El pintor Eduardo Laborda publicó en el 2008 el libro titulado Zaragoza, ciudad sumergida como tributo a esa Zaragoza cultural, bohemia, bulliciosa y al mismo tiempo invisible que ha palpitado durante décadas al margen de los dictados y programas oficiales y oficialistas (y también de las subvenciones públicas, claro). Todavía está ahí (si se busca bien, se encuentra), sigue habiendo mucho movimiento paracultural semiescondido en las entrañas de la ciudad, aunque muchos de sus protagonistas echan de menos los buenos tiempos, los mejores tiempos, aquellos que tenían al bar Bonanza como referencia: punto de partida, de reunión y de regreso a casa. Todo a la vez. Aunque la mejor definición sobre el templo que regentaba Manolo García Maya la dio hace unos años el fotoperiodista Ángel de Castro: «Al Bonanza unos pasaban, otros iban y algunos vivían allí».

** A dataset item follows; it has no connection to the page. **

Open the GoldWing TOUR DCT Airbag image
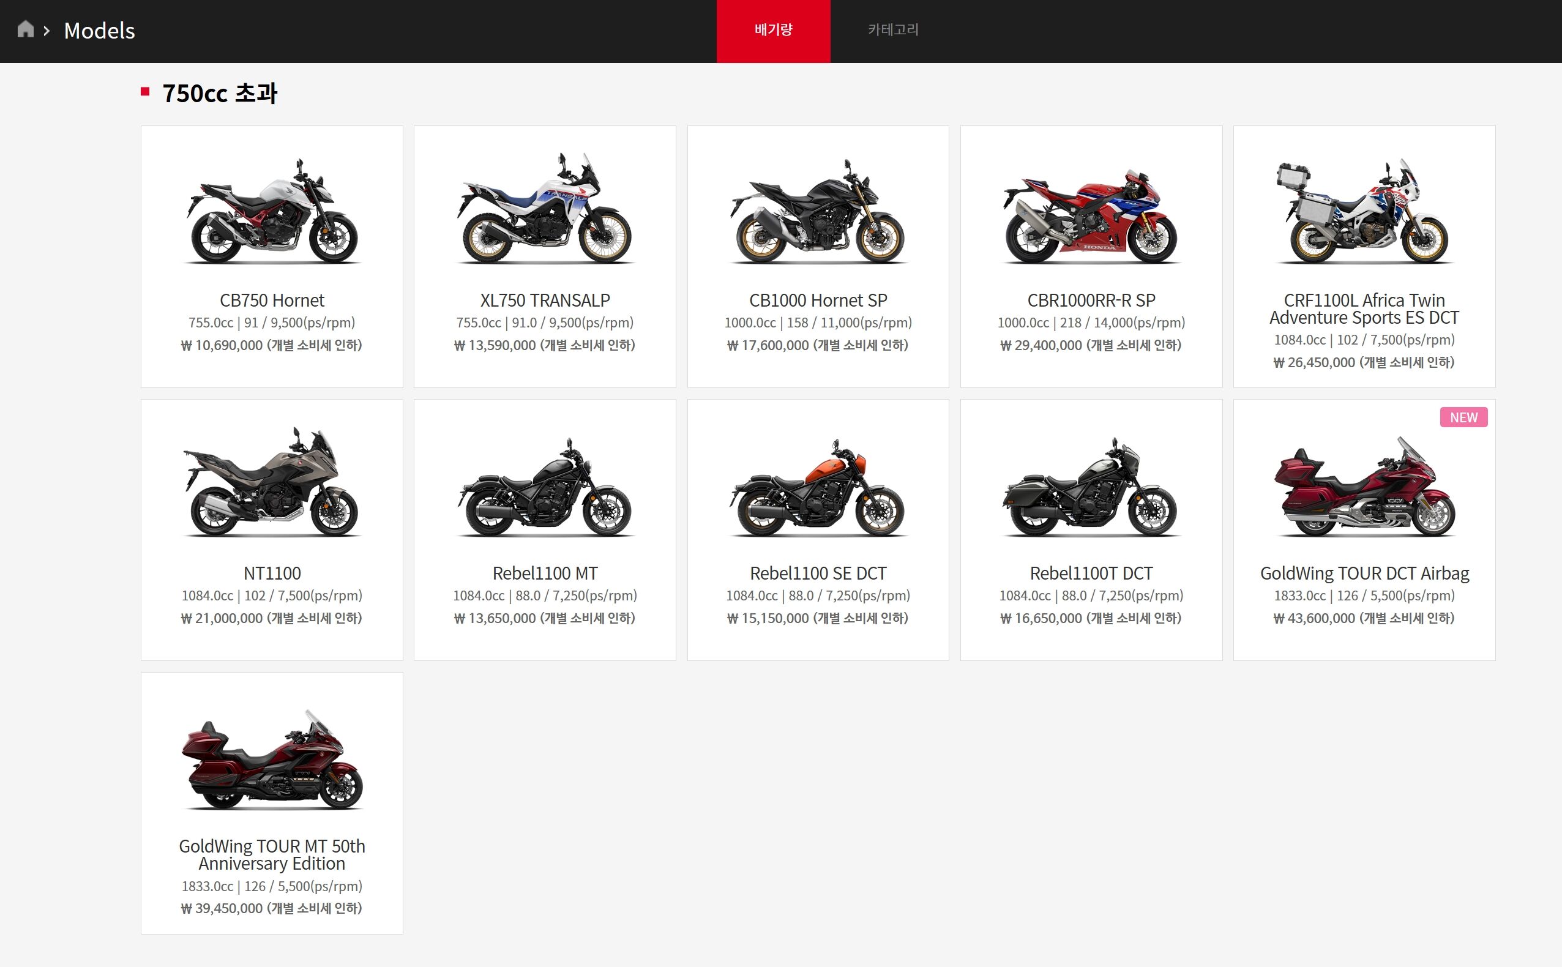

Recordando todo aquello es imposible evitar la asociación de ideas y preguntarse si más allá del ámbito de la cultura existen hoy también otras zaragozas sumergidas ajenas a la andadura natural y ordinaria de la ciudad. La respuesta es sí, claro, pero en coordenadas y niveles muy distintos. Ahí está el asunto de los okupas como botón de muestra. Según hemos conocido en las últimas semanas, subsiste una Zaragoza okupada de forma literal. Un parque ya no solo de pisos aislados, sino de edificios enteros, lo que constituye un fenómeno cuasi desconocido para la mayoría, a no ser que de repente salga a luz un caso (como el revelado por este diario en la calle Berges) y de la noche a la mañana todos nos echemos las manos a la cabeza (incluidos los responsables políticos).

Obviamente, se intuye también un sustrato soterrado ocupado de punta a punta por la política. De dónde iban a salir si no sin previo aviso 132 puntos consensuados por cuatro fuerzas políticas con marcadas, viejas y dolorosas diferencias. Un documento así no se redacta en una noche ni cae llovido del cielo; lleva algo de trabajo (está claro que en la sombra), por mucho que sea más ligero de lo que aparenta y no le falten vaguedades y compromisos etéreos que firmaría hasta Cruella de Vil (Un ejemplo: «Mantener el liderazgo de Aragón en energías renovables»). En fin. Esta es tierra de pactos, de acuerdo, pero no nos chupamos el dedo.

Donde también parece que están pasando cosas bajo el césped es en La Romareda y aledaños. Aunque hace ya tiempo que el olor a linimento quedó borrado del ambiente por el aroma de la especulación. Primero aquella desastrosa etapa de Agapito interferida entre bastidores y de forma nunca aclarada por la administración de Marcelino Iglesias. Después aquel borrón postrero de Juan Alberto Belloch a pocos días de dejar la alcaldía, permitiendo que se tramitase la cesión al club de los derechos de explotación del campo por un periodo de ¡75 años! (Santisteve frenó el expediente unas semanas después).

Y ahora no es difícil unir algunos cabos (nada es casualidad), empezando por la declaración de intenciones no disimulada del flamante nuevo alcalde, Jorge Azcón («lo primero, La Romareda»); y siguiendo por los recientes movimientos en la sociedad anónima deportiva, donde la ida y venida de conocidos y rimbombantes nombres y apellidos allí donde se mueve el capital (o debería moverse) se antoja como la preparación del camino para algo gordo que está por llegar. Y no parece, precisamente, que sean fichajes de relumbrón que ayuden a sacar al Real Zaragoza de donde está sumergido. Muy sumergido.